When I meet with clients for the first time they usually tell me they want to set up an LLC so that they cannot be sued personally for the company’s business. However, limited liability does not mean absolute liability. Members of limited liability companies can be liable for company debts, obligations, and liabilities for a number of reasons.
As a general rule members of a limited liability company are not personally liable for the debts, obligations, and liabilities of the company, whether arising in tort (i.e., auto accident, product liability, or a slip and fall), contract or otherwise solely because they are a member or manager of the limited liability company. Exceptions to this rule have been established by statutes and courts and some of those exceptions are laid out below.

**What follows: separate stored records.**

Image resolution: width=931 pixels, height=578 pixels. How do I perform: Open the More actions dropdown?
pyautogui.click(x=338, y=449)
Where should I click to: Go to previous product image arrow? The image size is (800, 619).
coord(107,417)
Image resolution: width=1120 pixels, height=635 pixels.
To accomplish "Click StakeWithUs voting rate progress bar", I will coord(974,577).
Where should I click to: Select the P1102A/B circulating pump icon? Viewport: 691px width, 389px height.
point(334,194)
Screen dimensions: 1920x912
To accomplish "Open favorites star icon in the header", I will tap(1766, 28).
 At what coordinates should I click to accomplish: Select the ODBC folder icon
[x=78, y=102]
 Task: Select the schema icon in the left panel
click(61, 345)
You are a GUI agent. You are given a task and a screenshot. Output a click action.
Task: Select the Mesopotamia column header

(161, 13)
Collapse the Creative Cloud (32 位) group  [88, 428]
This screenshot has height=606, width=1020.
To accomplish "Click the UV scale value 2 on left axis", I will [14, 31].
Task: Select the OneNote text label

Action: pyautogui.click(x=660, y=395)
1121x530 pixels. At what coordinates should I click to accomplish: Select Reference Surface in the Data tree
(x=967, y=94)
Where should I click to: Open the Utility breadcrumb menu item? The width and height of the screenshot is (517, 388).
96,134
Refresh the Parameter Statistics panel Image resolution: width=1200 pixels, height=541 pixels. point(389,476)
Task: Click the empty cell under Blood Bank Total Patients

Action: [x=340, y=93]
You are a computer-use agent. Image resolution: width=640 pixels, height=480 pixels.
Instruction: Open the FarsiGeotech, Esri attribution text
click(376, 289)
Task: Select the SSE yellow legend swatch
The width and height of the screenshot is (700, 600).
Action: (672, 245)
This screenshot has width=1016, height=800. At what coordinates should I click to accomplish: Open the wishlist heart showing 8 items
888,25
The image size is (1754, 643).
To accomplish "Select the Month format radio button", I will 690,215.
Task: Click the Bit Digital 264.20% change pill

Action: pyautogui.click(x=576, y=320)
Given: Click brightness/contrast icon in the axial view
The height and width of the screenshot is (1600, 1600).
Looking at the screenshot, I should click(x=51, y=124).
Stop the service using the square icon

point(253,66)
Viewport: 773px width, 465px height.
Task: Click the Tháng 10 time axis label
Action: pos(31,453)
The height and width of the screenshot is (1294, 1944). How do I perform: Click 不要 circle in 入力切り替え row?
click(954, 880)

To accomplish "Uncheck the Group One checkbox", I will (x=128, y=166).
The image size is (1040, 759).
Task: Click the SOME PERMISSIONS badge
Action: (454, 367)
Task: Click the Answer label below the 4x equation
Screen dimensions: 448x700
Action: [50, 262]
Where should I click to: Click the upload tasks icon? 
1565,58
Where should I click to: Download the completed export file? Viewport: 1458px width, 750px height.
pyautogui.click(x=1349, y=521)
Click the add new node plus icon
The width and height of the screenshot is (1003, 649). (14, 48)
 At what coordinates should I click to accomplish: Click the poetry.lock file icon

1. Independent Basis of Liability
A member is liable for that member’s own negligent or wrongful acts or omissions as long as an independent basis for liability exists (i.e., liability does not arise solely from the member’s status as a member or manager of the company). For example, if a member is involved in an automobile accident while performing company business, the member cannot escape responsibility for damages arising from the automobile accident based on the fact that he was a member of the limited liability company.
If it’s a multiple member LLC then the other, non-negligent members would not be personally liable for those damages unless they were somehow negligent in allowing that member to operate a company vehicle. Members may be personally liable for allowing another member (or an employee) who does not maintain insurance, or that the members know to have a number of DUIIs or other driving related offenses, to operate a company vehicle.
In addition to being liable for the member’s own wrongful or negligent acts or omissions, a member is liable for any debts or other obligations that the member personally guarantees. Personal guarantees commonly accompany commercial leases and bank loans. Credit card applications commonly state that the member applying for the credit card is personally liable for any unpaid amounts. Therefore, contracts and agreements should be carefully reviewed to make sure that the member understands the liability that the member is guaranteeing and what happens if the company defaults on the debt or obligation.
2. Piercing the Corporate Veil
Piercing the corporate veil is a doctrine created by courts to hold shareholders of corporations personally liable for obligations of the company. Many states, either through case law or legislation, have extended this doctrine to apply to limited liability companies. California and Washington have enacted legislation that state that courts should apply the piercing the corporate veil case law and principles to limited liability companies.
Essentially, the test for determining whether to pierce a limited liability company’s veil boils down to whether the member, “to defeat justice or perpetuate fraud”, operates or manages the company in a way where it’s impossible to distinguish or separate the company from the member. Simply put, is the LLC the members’ alter ego?
In Oregon, to pierce the limited liability company’s veil, the party seeking to hold the members of an LLC liable must prove that the company was under the direct control of the member(s); the member(s) engaged in improper conduct; and, the party’s inability to collect from the company was the result of improper conduct by the controlling member(s). Improper conduct may include inadequate capitalization, milking the company by taking excessive or wrongful distributions, commingling assets, lack of separateness between the company and the member (use of the company’s finances to pay for personal items and bills), and failure to follow formalities dictated by statute or the operating agreement.
Failure to follow corporate formalities is not a major factor in a claim for piercing the limited liability veil since the organization, management and operation of a limited liability company is intended to be less rigid than that of a corporation. In fact, many state statutes expressly provide that a failure to follow or observe the usual limited liability company formalities is not a ground to pierce the limited liability veil. Piercing the corporate veil cases are fact specific and require extensive review of the company’s financial records, operating agreement, and organizational documents.
3. Wrongful Distributions
A limited liability company may only make distributions if the members or manager make the determination that after the distribution is made:
a. The company will be able to pay all of its debts as they come due in the ordinary course of business; and,
b. The fair value of the company’s assets would at least equal the sum of the company’s total liabilities plus the amount necessary for the company to satisfy any member’s preferential right to distributions.
The company can base its determination to make distributions on either financial statements prepared in accordance with sound accounting practices, a determination of the fair value of the company, or another method that is reasonable under the circumstances.
Liability is generally limited to the amount of the distribution received by the member. However, liability may be expanded if a wrongful distribution is used as a factor in establishing a claim to pierce the limited liability veil of the company.
Other exceptions to limited liability may apply depending on the state the company is organized in or doing business, the type of business the company is engaged in, and agreements that the members enter into during the course of business.